Let’s Fix ‘Don’t Look Up’


by Shelt Garner
@sheltgarner

I’m embarrassed to say that I was not able — so far — to finish “Don’t Look Up.” So, you have every reason not to listen to me if I can’t even finish the movie I’m writing about. But this post isn’t really about the movie itself but rather how it could have been made so I was able to finish it.

First, I have to praise the movie for some subtle touches. What I saw was interesting in how it was able to indict both Blue and Red for not giving the crisis enough weight. And, yet, at the same time, it was just around that moment when the movie started to lose me. Don’t Look Up was really, really good up until about the moment they met POTUS.

It was all down hill from there.

How would I fix the movie, though? I think I would have not been so “wet” in my humor. The movie grows more and more hysterical to the point of it being both depressing, preachy and excretable. All it did was remind me of how global climate change is real and we’re doing jack shit to stop it.

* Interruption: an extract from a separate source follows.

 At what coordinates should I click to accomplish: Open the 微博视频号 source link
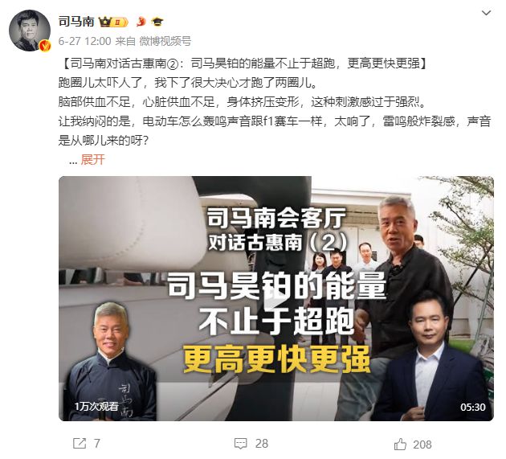click(x=165, y=41)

I think if the writers had studied Network a little bit more closely, I could have finished watching it. I really liked Being The Ricardos and I think that vibe is closer to how I would have produced the movie. I would have laid off on the preachy, heavy handed social commentary and maybe found humor in how everyday life was being changed as it grew more and more clear the end of the world was coming.

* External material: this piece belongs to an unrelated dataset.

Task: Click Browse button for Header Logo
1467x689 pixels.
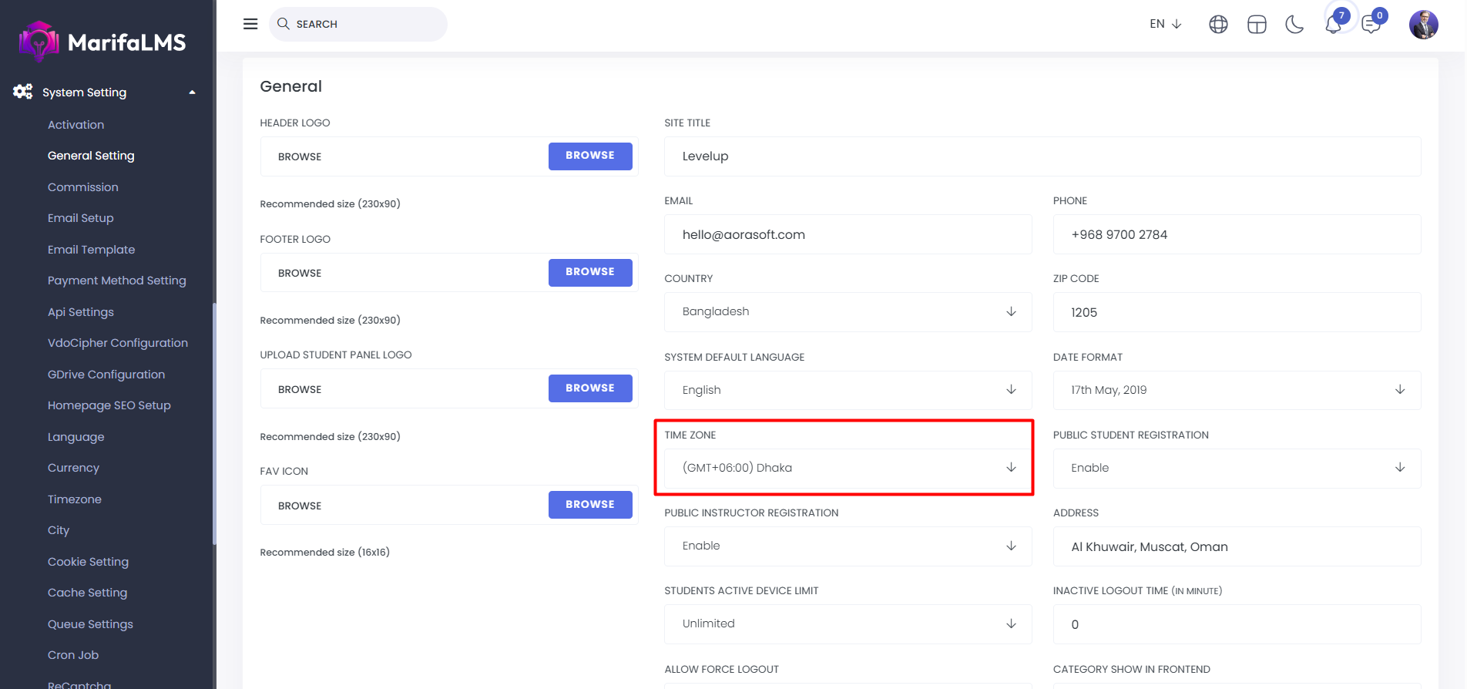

Now, I did not finish the movie so, lulz, I don’t know how it ended. So maybe the movie turned out a lot better than it was at about the midpoint. I cared a lot for the characters in the first 15 minutes and then all that good will was promptly squandered by everyone screeching at each other.

I may try again to watch Don’t Look Up, but I’m going to have to think about it some before going into it this time.